In November 1905, he patented the “Fleming Valve” (US 803684  ). As a rectifying diode, and forerunner to the triode valve and many related structures, it can also be considered to be the device that gave birth to modern electronics.

In the ensuing years, valves quickly superseded “cat’s whiskers” and were the main device used to create the huge electronics industry that we take for granted today. They remained dominant until the transistor took dominance in the early 1970s

Today, descendants of the original valve (or vacuum tube) still play an important role in a range of applications. They can be found in the power stages of radio and television transmitters, in some high-end audio amplifiers, as detectors of optical and short wavelength radiation, and in sensitive equipment that must be “radiation-hard”. …”

http://en.wikipedia.org/wiki/John_Ambrose_Fleming

Lee De Forest

“…Lee De Forest (August 26, 1873 – June 30, 1961) was an American inventor with over 180 patents to his credit. De Forest invented the Audion, a vacuum tube that takes relatively weak electrical signals and amplifies them. De Forest is one of the fathers of the “electronic age”, as the Audion helped to usher in the widespread use of electronics. He is also credited with one of the principal inventions which brought sound to motion pictures.

He was involved in several patent lawsuits and he spent a substantial part of his income from his inventions on the legal bills. He had four marriages and 25 companies, he was defrauded by business partners (as well as defrauding business partners himself), and he was once indicted for mail fraud, but was later acquitted.

He typically signed his name “Lee de Forest.”

He was a charter member of the Institute of Radio Engineers, one of the two predecessors of the IEEE (the other was the American Institute of Electrical Engineers).

DeVry University was originally named DeForest Training School, after Lee De Forest, by its founder Dr.
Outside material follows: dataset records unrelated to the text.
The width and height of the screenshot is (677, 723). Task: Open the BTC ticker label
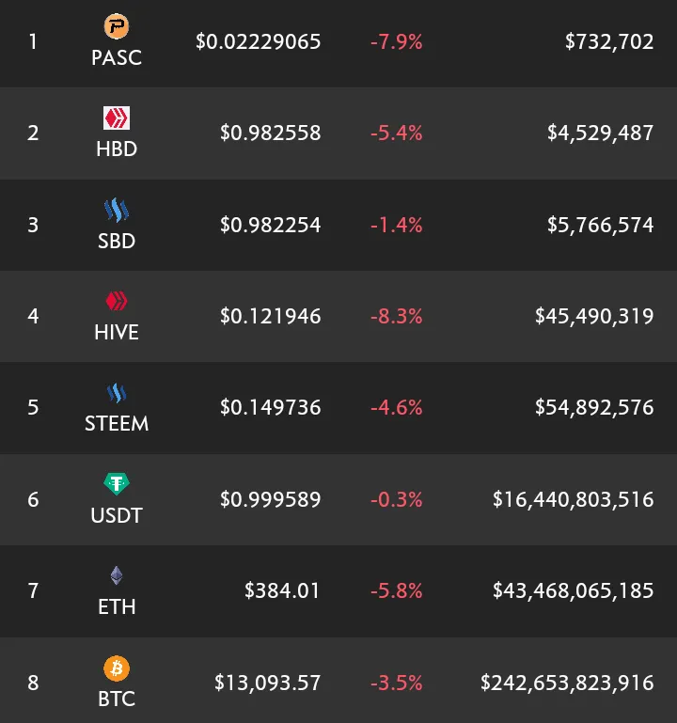coord(117,699)
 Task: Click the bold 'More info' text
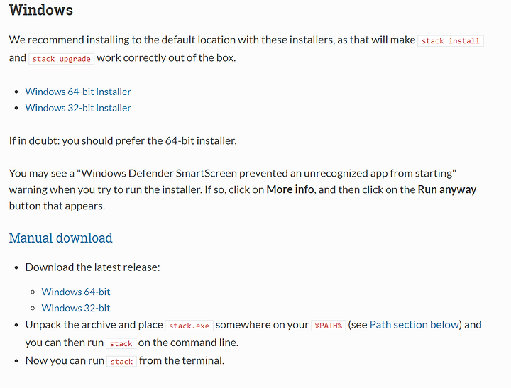coord(290,189)
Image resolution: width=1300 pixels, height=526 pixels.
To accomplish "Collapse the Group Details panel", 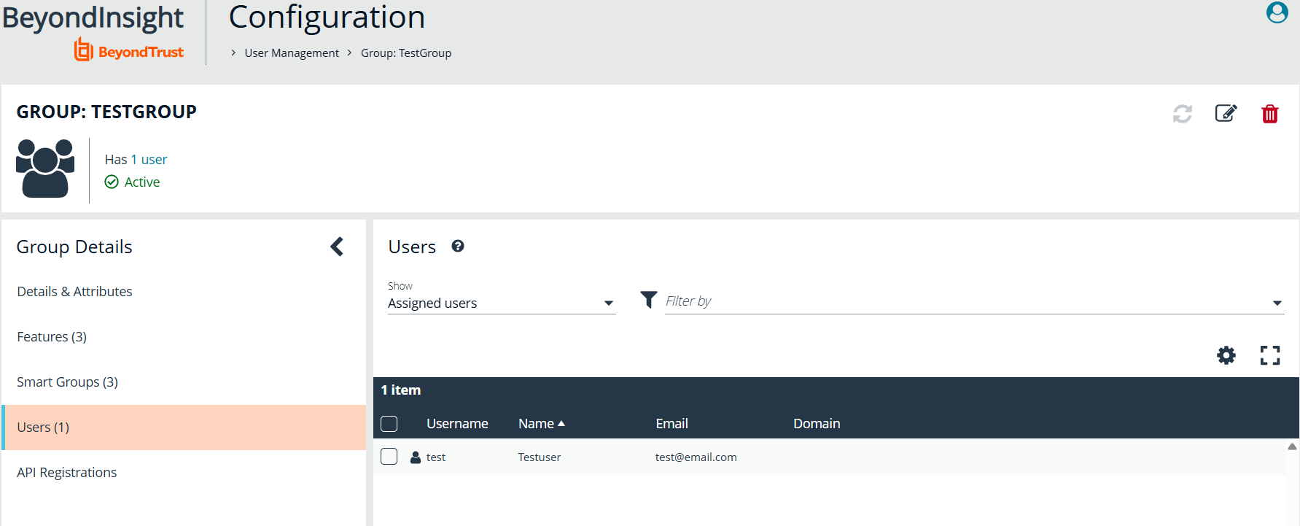I will click(337, 247).
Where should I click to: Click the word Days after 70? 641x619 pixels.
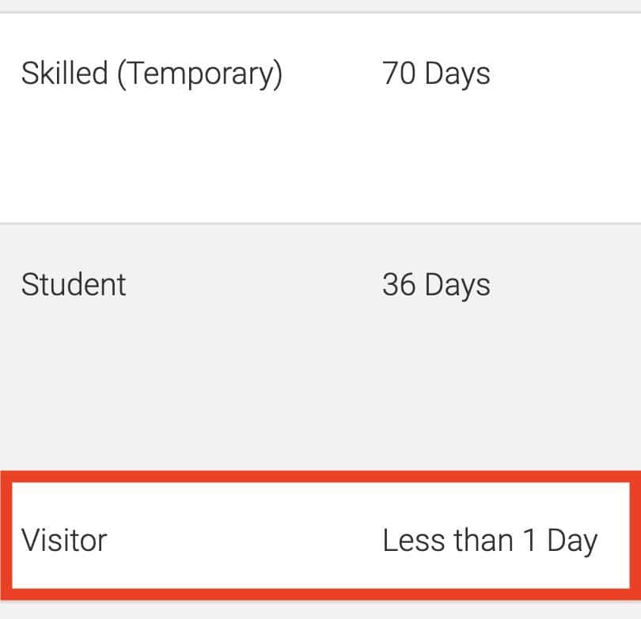[457, 74]
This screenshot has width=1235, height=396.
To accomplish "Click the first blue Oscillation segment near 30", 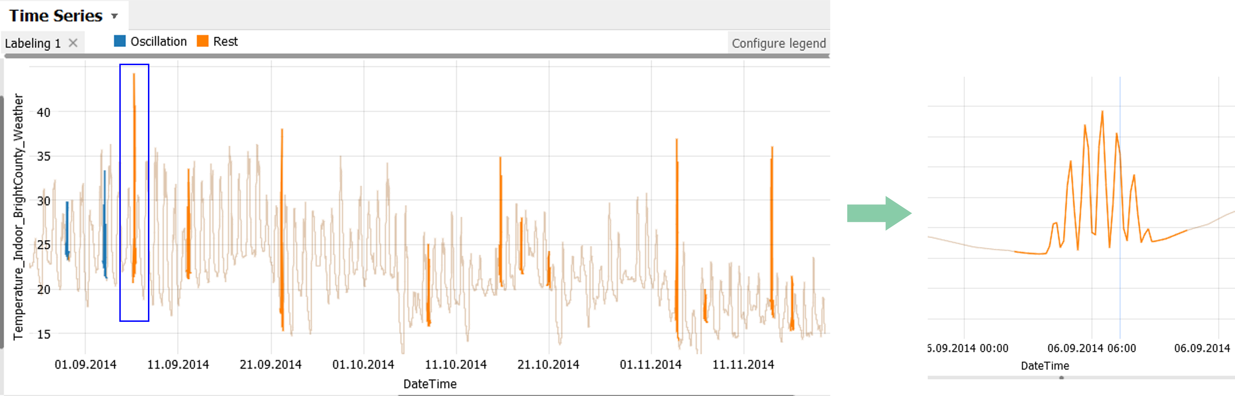I will (x=67, y=225).
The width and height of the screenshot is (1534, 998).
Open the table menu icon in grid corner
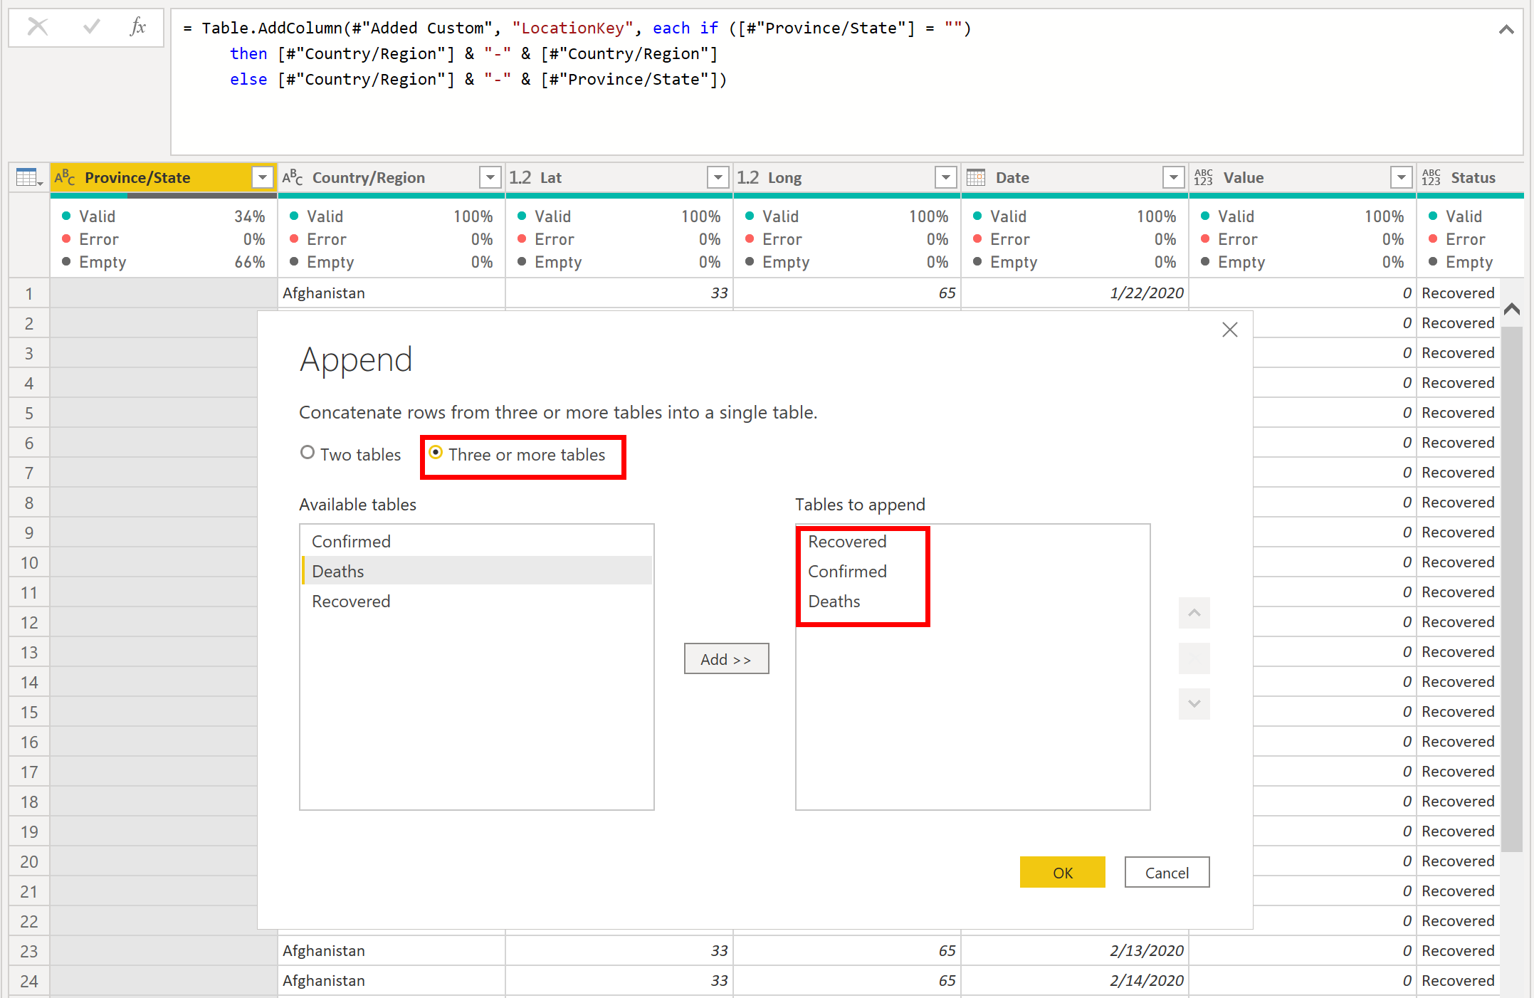tap(28, 177)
Herman A. DeVry, who was a friend and colleague of De Forest’s.

“…Audion

De Forest had an interest in wireless telegraphy and he invented the Audion in 1906. He then developed an improved wireless telegraph receiver.

In January 1906, De Forest filed a patent for diode vacuum tube detector, a two-electrode device for detecting electromagnetic waves, a variant of the Fleming valve invented two years earlier. One year later, De Forest filed a patent for a three-electrode device that was a much more sensitive detector of electromagnetic waves. It was granted US Patent 879,532 in February 1908. The device was also called the De Forest valve, and since 1919 has been known as the triode. De Forest’s innovation was the insertion of a third electrode, the grid, between the cathode (filament) and the anode (plate) of the previously invented diode. The resulting triode or three-electrode vacuum tube could be used as an amplifier of electrical signals, notably for radio reception. The Audion was the fastest electronic switching element of the time, and was later used in early digital electronics (such as computers). The triode was vital in the development of transcontinental telephone communications, radio, and radar after Nikola Tesla’s and Guglielmo Marconi’s progress in radio in the 1890s, until the 1948 invention of the transistor.
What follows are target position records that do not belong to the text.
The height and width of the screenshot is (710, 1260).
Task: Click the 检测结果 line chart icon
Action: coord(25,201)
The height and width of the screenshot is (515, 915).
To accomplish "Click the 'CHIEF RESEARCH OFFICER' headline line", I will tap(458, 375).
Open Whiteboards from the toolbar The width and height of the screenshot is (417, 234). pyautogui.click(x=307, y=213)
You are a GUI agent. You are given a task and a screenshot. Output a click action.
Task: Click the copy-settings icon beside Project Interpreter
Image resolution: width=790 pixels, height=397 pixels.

De Forest had, in fact, stumbled onto this invention via tinkering and did not completely understand how it worked. De Forest had initially claimed that the operation was based on ions created within the gas in the tube when, in fact, it was shown by others to operate with a vacuum in the tube. The American inventor Irving Langmuir of General Electric Corp. was the first to correctly explain the theory of operation of the device, and also to significantly improve it.

 

In 1904, a De Forest transmitter and receiver were set up aboard the steamboat Haimun operated on behalf of The Times, the first of its kind.[3] On July 18, 1907, De Forest broadcast the first ship-to-shore message from the steam yacht Thelma. The communication provided quick, accurate race results of the Annual Inter-Lakes Yachting Association (I-LYA) Regatta. The message was received by his assistant, Frank E. Butler of Monroeville, Ohio, in the Pavilion at Fox’s Dock located on South Bass Island on Lake Erie. DeForest disliked the term “wireless”, and chose a new moniker, “radio”. De Forest is credited with the birth of public radio broadcasting when on January 12, 1910, he conducted experimental broadcast of part of the live performance of Tosca and, the next day, a performance with the participation of the Italian tenor Enrico Caruso from the stage of Metropolitan Opera House in New York City.[4] [5]

 

De Forest came to San Francisco in 1910, and worked for the Federal Telegraph Company, which began developing the first global radio communications system in 1912. California Historical Landmark No. 836 is a bronze plaque at the eastern corner of Channing St. and Emerson Ave. in Palo Alto, California which memorializes the Electronics Research Laboratory at that location and De Forest for the invention of the three-element radio vacuum tube.

 Middle years

The United States Attorney General sued De Forest for fraud (in 1913) on behalf of his shareholders, stating that his claim of regeneration was an “absurd” promise (he was later acquitted). Nearly bankrupt with legal bills, De Forest sold his triode vacuum-tube patent to AT&T and the Bell System in 1913 for the bargain price of $50,000.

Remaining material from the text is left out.